====== Reading text ======

Saturday, February 6, 2021

Only now does it occur to me... BEST OF THE BEST (1989)

Only now does it occur to me... that BEST OF THE BEST (not to be confused with the Milli Vanilli album) is practically a lost Cannon film––a South Korea vs. U.S.A. martial arts tournament movie packed with Golan-Globus alumni: Eric Roberts (RUNAWAY TRAIN), James Earl Jones (ALLAN QUATERMAIN AND THE LOST CITY OF GOLD), John P. Ryan (AVENGING FORCE, DEATH WISH 4, DELTA FORCE 2), Eddie Bunker (RUNAWAY TRAIN, SHY PEOPLE), Louise Fletcher (INVADERS FROM MARS), Tom Everett (DEATH WISH 4, MESSENGER OF DEATH), and Kane Hodder (AVENGING FORCE). Damn!

There are at least a dozen good reasons to see BEST OF THE BEST, so, without further ado:

#1. Eric Roberts. A.K.A. a Steel Town Boy on a Saturday Night.

It's sort of the FLASHDANCE of Taekwondo tournament movies, with Eric Roberts playing a widowed father who spends his days welding at a car factory. Though he lives with a shoulder injury, his one passion is martial arts. Eddie Bunker (ex-con, novelist, and bit player who might be best known to audiences as "Mr. Blue" from RESERVOIR DOGS) is his co-worker who just wants to hang out and grab some beers.
 
Roberts has got a statement mullet and wears statement sweaters with deep V's.


As the film's heart, Roberts bleeds with his usual acting intensity, often reserved for conversations with his mother, who is played by––

#2. Louise Fletcher.

"Nurse Ratched" is quite the score for a tournament fighter movie. It'd be like if they got Meryl Streep to play Johnny Cage's mom in MORTAL KOMBAT. Fletcher gets to flex her acting chops in about three scenes, which is pretty good for something like this, I guess.

======

* Short problem A
In the review, which actress plays the mother of Eric Roberts's character?
The review and the entries below it come from separate sources.

====== Data provided ======

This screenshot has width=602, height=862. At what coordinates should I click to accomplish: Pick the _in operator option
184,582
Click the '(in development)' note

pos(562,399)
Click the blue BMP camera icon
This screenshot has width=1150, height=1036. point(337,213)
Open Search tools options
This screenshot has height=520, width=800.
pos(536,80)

======

* Short problem B
Please retype the entries exactly, beginning at the line that contains "Click the '(in development)' note" and stopping after the last line of the entries. Include both of those lines.

* Exercise output A
Louise Fletcher.

* Exercise output B
Click the '(in development)' note

pos(562,399)
Click the blue BMP camera icon
This screenshot has width=1150, height=1036. point(337,213)
Open Search tools options
This screenshot has height=520, width=800.
pos(536,80)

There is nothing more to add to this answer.